Изменить стиль страницы

— Да ты что, смеёшься? — со злобой спросил Иван Лукич. — Говорил и еще скажу мы с тобой на разных полюсах… Я председатель колхоза, а ты поп, и беседовать нам не о чем. А тем более о строительстве церкви! И еще хочу сказать в наши дела носа не суй… Все! Прощай… Я все сказал!

— Позвольте мне поговорить с Иваном…

— У Ивана своя голова на плечах, и живет он не моими позволениями… Все!

По тому, как налились бледностью окаймленные шелковистой шерсткой щеки, как недобро блеснули молодые белкастые глаза, Иван Лукич понял, что разыгрывать его никто не собирался и что перед ним стоял не затейник и не актер в рясе, а человек с характером волевым и твердым. И то, как умело левой рукой чуть приподнял сзади рясу, как сдержанно поклонился и затем не спеша, с гордо поднятой гривастой головой вышел из кабинета, говорило о том, что Семен Семилетов на этом не остановится и непременно пойдет к Ивану.

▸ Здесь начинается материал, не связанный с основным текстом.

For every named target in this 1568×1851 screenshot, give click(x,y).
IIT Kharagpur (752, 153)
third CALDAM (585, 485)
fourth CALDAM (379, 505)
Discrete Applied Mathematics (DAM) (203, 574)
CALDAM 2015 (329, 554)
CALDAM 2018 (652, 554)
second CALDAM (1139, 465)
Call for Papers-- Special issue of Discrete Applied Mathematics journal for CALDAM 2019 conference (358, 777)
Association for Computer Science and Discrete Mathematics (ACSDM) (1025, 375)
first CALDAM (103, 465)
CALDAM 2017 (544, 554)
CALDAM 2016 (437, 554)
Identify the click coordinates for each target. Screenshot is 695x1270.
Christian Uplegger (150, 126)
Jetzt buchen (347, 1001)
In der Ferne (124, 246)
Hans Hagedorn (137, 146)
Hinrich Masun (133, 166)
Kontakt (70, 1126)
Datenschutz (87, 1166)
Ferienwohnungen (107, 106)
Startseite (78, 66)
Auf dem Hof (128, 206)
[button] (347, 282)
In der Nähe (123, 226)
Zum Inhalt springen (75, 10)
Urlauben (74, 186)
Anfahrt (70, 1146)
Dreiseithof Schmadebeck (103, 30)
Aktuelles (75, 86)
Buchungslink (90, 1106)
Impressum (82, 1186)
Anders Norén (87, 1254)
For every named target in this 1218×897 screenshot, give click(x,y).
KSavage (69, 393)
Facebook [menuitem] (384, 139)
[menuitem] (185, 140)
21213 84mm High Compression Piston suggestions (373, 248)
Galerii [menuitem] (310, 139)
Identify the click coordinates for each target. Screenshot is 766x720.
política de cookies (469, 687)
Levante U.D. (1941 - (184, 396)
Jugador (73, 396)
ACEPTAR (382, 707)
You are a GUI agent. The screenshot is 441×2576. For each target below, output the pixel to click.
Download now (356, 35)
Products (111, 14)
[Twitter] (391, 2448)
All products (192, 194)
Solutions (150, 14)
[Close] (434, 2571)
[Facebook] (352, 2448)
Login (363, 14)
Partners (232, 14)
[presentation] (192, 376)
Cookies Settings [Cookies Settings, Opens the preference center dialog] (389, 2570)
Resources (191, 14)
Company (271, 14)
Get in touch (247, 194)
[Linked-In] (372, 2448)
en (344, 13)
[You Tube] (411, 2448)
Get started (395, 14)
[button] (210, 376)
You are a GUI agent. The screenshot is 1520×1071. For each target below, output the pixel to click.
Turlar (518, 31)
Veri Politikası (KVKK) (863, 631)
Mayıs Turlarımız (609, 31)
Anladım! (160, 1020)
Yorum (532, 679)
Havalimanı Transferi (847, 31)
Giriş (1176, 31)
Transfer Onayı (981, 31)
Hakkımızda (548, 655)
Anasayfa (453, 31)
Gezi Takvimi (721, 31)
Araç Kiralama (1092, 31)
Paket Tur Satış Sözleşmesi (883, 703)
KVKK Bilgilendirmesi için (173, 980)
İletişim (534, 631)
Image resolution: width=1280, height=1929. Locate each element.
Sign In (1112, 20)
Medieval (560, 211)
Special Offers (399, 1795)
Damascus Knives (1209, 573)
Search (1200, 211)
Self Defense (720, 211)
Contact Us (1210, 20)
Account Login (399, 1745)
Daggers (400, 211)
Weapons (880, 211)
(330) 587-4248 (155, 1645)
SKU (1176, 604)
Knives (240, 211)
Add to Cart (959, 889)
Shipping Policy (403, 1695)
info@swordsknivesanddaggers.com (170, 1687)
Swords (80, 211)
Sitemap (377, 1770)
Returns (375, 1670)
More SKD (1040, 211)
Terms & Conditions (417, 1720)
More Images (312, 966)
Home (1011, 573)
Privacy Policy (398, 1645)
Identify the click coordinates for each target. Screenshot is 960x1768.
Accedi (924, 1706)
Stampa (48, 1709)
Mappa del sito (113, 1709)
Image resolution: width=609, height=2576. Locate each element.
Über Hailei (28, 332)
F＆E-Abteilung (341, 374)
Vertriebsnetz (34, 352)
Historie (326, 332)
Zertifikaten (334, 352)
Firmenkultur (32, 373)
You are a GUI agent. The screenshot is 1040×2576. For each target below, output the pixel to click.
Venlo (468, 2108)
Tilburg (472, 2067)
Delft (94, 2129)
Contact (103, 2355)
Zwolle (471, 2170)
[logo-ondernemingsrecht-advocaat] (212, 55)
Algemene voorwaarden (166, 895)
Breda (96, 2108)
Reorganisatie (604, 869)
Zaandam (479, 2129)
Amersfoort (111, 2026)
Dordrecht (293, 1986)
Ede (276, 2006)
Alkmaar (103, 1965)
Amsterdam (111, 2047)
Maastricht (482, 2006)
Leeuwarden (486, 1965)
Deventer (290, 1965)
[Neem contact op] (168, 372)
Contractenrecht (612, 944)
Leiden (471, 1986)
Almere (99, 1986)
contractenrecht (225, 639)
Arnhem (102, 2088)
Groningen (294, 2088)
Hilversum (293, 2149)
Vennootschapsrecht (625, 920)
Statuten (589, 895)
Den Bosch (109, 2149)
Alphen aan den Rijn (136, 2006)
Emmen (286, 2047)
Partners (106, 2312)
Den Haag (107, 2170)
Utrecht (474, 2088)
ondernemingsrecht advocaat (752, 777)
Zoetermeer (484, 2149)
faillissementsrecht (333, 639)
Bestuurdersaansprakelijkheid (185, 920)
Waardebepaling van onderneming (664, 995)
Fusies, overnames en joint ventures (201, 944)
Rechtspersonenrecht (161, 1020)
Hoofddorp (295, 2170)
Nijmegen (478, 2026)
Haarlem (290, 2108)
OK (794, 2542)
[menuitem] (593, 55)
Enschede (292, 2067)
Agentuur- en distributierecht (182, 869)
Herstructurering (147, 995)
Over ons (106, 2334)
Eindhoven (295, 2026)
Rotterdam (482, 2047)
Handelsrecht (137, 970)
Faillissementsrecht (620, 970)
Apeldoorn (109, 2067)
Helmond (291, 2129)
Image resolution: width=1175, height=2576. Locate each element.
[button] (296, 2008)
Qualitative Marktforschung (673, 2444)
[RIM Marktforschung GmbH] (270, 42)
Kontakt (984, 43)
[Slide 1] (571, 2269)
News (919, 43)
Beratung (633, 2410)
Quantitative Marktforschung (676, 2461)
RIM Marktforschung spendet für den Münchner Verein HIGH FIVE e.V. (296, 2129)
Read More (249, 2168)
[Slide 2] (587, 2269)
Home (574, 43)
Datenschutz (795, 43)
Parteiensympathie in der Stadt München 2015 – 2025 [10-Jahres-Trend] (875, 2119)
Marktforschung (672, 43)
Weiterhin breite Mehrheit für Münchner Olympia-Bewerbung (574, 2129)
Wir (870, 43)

«И что за посетители у меня сегодня! — думал Иван Лукич, стоя у окна. — То Игнатенков неожиданно прилетел, душу растревожил, разных думок нагнал полную голову, то попа нелегкая принесла… Выходит, тому и другому требуется мой сын — архитектор. Хитёр этот Симеон! Тоже к общему делу притуляется. Прёт со своим грязным рылом в калашный ряд, и без всякого стеснения. А как на меня зыркнул, какими пятаками одарил, так, кажется, и кинулся бы, да боязно… Молодой, а сила воли имеется, умеет натягивать вожжи!.. Косяками одарил, а все ж таки поклонился. Видно же, закипел весь, ему бы в драку пойти, а он кланяется. Обучен, вышколен, каналья!.. По всему видно, добрый птенчик вскормился в том коршунячьем гнезде, такой полетит, дай только ему простор… Уже пронюхал, что приехал Иван, и лепится со своей. церквушкой. Стыда нету! Люди коммунизм строят, сколько силы кладут, а ему, видишь ли, в Журавлях божья красота понадобилась!.. — Смотрел на поля, зажав в кулаке жесткие усы. — Да, брат, чудно устроена наша жизнь! И к нашему строю прижился этот людской позор. Это почти так, ежели рядом с культурным растением прут из земли бурьян и чертополох… Что представляет собой в Журавлях этот домишко с ржавым крестом? Крохотный островочек в океане. Волны его хлещут, бьют, размывают, а островочек тот стоит…»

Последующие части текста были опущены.